The first objective of this book is to undeniably demonstrate that the implementation of the very erosive stable measuring unit assumption (which is based on the fallacy that changes in the purchasing power of the monetary unit of account – money – is not sufficiently important to require financial capital maintenance in units of constant purchasing power during low inflation and deflation) as applied as part of the traditional generally accepted globally implemented HCA model, unnecessarily, unknowingly and unintentionally erodes the real value of existing constant real value non–monetary items never maintained constant, e.g. that portion of shareholders´ equity never maintained constant as a result of insufficient revaluable fixed assets (revalued or not) during low inflation, amounting to hundreds of billions of US Dollars each and every year in the world´s constant item economy because it is freely chosen to measure financial capital maintenance in nominal monetary units (which is a fallacy since it is impossible to maintain the real value of financial capital constant in nominal monetary units per se during inflation and deflation) as authorized in IFRS in the original Framework (1989), Par 104 (a).

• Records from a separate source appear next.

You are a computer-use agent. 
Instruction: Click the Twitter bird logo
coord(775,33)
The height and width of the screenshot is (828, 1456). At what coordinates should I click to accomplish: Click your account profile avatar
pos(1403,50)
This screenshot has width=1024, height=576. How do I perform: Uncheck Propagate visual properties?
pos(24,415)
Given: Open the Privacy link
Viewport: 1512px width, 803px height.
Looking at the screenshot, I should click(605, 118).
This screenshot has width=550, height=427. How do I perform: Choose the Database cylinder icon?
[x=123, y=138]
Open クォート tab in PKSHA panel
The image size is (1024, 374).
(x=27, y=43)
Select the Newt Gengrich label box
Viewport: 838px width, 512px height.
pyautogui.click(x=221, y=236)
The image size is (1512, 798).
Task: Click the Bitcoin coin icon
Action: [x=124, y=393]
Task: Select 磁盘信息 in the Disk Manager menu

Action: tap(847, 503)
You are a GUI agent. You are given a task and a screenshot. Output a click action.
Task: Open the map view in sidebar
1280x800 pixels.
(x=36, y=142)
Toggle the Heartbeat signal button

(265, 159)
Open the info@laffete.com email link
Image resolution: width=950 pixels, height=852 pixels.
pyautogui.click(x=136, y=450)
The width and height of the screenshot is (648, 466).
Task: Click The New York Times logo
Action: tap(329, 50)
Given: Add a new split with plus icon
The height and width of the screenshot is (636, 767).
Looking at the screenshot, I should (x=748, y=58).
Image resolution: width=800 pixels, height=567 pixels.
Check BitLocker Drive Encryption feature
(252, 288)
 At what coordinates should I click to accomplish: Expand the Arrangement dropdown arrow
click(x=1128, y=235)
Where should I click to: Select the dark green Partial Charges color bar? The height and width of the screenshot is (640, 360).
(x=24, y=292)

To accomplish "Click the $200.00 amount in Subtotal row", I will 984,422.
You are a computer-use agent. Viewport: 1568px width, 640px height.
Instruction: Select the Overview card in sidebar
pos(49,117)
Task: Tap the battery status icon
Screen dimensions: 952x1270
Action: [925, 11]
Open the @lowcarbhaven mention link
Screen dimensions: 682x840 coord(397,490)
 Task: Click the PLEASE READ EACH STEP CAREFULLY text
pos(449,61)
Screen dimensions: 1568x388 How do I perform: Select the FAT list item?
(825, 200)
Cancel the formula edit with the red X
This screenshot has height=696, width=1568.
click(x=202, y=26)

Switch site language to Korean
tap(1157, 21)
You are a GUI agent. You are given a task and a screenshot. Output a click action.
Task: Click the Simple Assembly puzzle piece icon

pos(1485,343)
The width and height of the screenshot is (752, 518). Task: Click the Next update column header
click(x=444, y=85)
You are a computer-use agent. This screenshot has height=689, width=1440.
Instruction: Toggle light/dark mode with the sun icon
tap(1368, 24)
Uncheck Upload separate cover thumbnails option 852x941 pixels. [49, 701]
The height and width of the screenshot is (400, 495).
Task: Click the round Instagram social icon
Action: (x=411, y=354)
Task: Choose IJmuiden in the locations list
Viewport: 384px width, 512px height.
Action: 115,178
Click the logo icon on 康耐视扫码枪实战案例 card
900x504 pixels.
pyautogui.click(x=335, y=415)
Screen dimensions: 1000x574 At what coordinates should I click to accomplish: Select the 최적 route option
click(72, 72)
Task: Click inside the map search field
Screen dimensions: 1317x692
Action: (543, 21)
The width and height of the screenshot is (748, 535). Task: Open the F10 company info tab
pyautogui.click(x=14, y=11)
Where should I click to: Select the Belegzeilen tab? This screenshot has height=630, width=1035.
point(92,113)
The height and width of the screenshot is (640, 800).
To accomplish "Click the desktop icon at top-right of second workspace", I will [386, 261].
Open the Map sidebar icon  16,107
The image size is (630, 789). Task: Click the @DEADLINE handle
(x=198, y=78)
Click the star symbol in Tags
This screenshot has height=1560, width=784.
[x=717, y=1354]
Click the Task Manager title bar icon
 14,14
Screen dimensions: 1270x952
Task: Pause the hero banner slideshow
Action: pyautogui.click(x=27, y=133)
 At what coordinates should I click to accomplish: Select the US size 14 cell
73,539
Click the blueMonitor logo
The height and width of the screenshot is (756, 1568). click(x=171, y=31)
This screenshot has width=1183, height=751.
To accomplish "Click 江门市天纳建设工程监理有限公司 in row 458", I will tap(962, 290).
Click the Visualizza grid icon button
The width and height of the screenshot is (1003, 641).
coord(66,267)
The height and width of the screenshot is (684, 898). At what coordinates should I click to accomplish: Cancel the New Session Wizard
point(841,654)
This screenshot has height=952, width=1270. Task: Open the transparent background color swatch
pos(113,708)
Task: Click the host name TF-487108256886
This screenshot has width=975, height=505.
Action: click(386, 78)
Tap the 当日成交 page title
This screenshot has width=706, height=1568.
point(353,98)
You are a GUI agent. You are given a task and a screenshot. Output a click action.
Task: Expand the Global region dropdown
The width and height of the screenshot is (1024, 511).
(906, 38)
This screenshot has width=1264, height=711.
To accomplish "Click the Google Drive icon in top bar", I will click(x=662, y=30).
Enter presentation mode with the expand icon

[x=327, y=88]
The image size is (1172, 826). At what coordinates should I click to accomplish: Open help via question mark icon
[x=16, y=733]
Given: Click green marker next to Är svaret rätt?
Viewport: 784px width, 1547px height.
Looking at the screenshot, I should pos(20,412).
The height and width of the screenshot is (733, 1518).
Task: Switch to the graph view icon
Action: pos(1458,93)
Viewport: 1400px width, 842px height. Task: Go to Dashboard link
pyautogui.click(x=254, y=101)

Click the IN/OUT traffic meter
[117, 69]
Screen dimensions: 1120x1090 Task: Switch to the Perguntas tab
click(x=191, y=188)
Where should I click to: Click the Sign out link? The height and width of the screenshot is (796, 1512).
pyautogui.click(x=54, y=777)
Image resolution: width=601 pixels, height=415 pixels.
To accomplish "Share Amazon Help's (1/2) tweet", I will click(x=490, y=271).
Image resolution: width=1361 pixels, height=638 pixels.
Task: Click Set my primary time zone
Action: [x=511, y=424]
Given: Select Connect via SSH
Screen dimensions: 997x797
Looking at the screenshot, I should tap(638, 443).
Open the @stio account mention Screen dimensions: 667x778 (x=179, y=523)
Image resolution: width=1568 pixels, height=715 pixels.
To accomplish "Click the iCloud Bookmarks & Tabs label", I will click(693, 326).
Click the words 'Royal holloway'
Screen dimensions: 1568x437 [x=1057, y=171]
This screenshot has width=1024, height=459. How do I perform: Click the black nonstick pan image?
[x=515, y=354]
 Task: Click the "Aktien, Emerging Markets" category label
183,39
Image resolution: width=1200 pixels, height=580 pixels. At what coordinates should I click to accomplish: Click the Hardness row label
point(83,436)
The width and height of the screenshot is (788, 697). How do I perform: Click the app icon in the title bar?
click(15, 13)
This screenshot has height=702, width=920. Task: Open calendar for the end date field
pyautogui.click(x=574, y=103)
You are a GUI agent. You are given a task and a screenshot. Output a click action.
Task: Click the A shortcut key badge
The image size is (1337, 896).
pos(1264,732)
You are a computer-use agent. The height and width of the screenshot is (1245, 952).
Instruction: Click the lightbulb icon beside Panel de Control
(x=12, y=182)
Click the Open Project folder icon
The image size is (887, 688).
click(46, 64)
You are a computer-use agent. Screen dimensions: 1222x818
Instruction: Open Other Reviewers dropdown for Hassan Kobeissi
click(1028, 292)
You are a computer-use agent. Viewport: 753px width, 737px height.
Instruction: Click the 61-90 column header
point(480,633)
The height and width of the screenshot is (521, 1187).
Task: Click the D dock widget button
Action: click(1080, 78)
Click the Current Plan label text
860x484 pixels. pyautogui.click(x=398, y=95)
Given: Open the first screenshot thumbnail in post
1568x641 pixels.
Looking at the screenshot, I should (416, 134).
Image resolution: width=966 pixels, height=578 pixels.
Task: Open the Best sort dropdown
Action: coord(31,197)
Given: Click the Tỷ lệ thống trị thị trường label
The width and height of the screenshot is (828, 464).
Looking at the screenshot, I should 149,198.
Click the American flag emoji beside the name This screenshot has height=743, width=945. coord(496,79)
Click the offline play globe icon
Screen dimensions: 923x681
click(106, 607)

The second objective of this book to show that measuring financial capital maintenance in real value maintaining units of constant purchasing power per se during low inflation and deflation (CIPPA) – also authorized in IFRS in the original Framework (1989), Par 104 (a) – which is applicable in the absence of specific IFRS, is the only way to automatically maintain the existing constant real non–monetary value of all existing constant items constant forever in all entities that at least break even whether they own revaluable fixed assets or not – ceteris paribus.